Ces deux heures de récit sont segmentées en trois chapitres, Foi – Amour – Espoir, termes contredisant la noirceur progressive du film qui multiplie les références picturales, comme les représentations de la Cène, La jeune martyre de Paul Delaroche, les trognes chaotiques qui peuplent l’univers de Jérome Bosch. Entrecoupée de séquences dignes du pire film d’horreur, à la limite du soutenable et que même les spectateurs les plus endurants auront du mal à supporter tant elles sont borderline, l’histoire bénéficie du jeu impeccable de ses interprètes, d’une grande intériorité, sans aucune surenchère, ce qui ajoute à l’effet de banalisation du Mal en action, vécu comme une gifle magistrale au générique de fin quand une simple phrase annonce que cette histoire est inspirée de faits réels.

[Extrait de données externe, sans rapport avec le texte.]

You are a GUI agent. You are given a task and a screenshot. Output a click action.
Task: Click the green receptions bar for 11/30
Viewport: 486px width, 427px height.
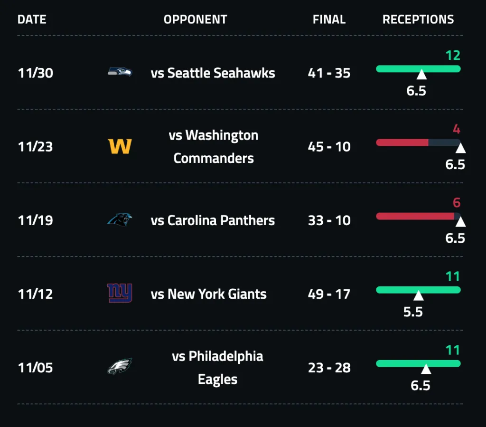[x=418, y=68]
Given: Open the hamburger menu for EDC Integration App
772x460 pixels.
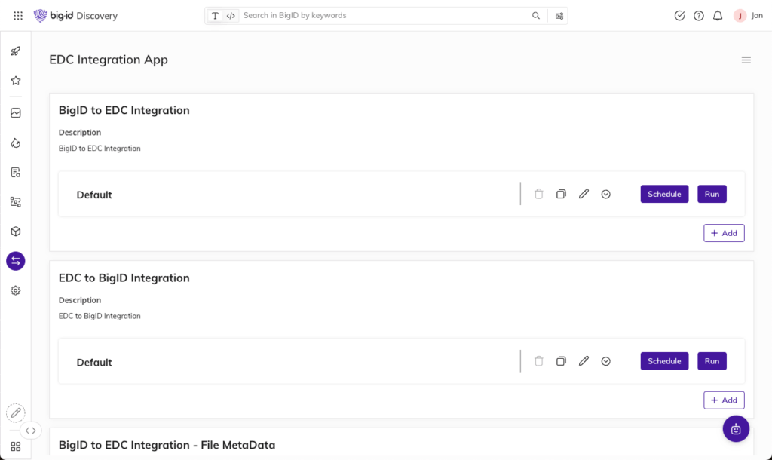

C’est peut-être l’atout le plus puissant de cette oeuvre que le sentiment de révolte impuissante qui s’agite en nous devant l’acceptation de l’intolérable, sa normalisation, et sa véracité, acceptation que nous vivons pourtant au quotidien devant nos écrans de télévision saturés de violence : ici ce n’est pas la secte de punks skaters mystiques et marginaux qui est dangereuse, c’est la cellule familiale dans sa fausse image de santé et de sécurité qui se morcelle au fur et à mesure qu’elle réagit à l’intégration d’un élément extérieur qu’elle va détruire car elle ne peut le vicier. On tremble d’effroi en constatant que Aux mains des hommes résume de façon intransigeante et indéniable les mécanismes de l’inhumanité à l’œuvre. Un film dont on ne peut, dont on ne doit pas sortir indemne.